The novel consists of six nested stories that take us from the remote South Pacific in the nineteenth century to a distant, post-apocalyptic future. Each tale is revealed to be a story that is read (or watched) by the main character in the next. All stories but the last one get interrupted at some moment, and after the sixth story concludes at the center of the book, the novel “goes back” in time, “closing” each story as the book progresses in terms of pages but regresses in terms of the historical period in which the action takes place. Eventually, readers end where they started, with Adam Ewing in the Pacific Ocean, circa 1850.

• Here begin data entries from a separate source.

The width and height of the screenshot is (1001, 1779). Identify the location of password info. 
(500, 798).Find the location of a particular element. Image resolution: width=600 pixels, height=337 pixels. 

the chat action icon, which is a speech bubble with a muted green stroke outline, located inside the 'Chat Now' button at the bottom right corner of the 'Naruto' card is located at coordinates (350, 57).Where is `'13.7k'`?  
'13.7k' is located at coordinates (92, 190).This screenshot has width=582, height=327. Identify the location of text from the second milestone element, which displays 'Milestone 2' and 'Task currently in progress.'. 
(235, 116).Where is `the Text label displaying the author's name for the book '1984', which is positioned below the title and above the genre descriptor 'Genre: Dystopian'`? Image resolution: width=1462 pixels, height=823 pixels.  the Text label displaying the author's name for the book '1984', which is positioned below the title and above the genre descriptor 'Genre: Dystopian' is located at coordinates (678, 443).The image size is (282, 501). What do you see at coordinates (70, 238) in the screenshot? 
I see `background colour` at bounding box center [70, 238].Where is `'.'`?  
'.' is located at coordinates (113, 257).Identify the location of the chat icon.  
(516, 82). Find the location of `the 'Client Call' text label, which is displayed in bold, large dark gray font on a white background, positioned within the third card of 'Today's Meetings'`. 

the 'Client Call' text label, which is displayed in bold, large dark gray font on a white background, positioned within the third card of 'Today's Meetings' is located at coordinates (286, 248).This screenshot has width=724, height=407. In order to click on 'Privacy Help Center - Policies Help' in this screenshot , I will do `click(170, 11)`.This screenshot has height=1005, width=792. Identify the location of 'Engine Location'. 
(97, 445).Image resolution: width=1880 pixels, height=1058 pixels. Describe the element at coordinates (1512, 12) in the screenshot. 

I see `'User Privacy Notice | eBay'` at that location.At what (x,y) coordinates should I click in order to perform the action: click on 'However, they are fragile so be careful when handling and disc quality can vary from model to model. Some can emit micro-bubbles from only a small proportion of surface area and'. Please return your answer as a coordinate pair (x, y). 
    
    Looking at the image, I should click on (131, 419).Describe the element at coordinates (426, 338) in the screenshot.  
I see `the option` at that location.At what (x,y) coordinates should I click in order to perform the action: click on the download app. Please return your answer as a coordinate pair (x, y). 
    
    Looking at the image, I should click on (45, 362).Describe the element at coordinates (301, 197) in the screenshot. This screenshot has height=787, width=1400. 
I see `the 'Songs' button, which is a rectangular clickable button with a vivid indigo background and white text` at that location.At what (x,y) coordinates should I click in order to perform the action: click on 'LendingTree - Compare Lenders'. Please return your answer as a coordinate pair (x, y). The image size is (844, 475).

It’s a very intriguing book. Quite surprising when you’re reading the story about Adam Ewing, curious what will happen next and then it suddenly ends in mid-sentence. Same with the next story. David Mitchell is jumping around in time and it’s up to the reader to discover the link between the stories. The middle narrative, “Sloosha’s Crossin’ an’ Ev’rythin’ After” isn’t that easy to read because of the strange, but it’s very creative ‘future” english.
My judgement: five stars. I most certainly will recommend this book to everyone.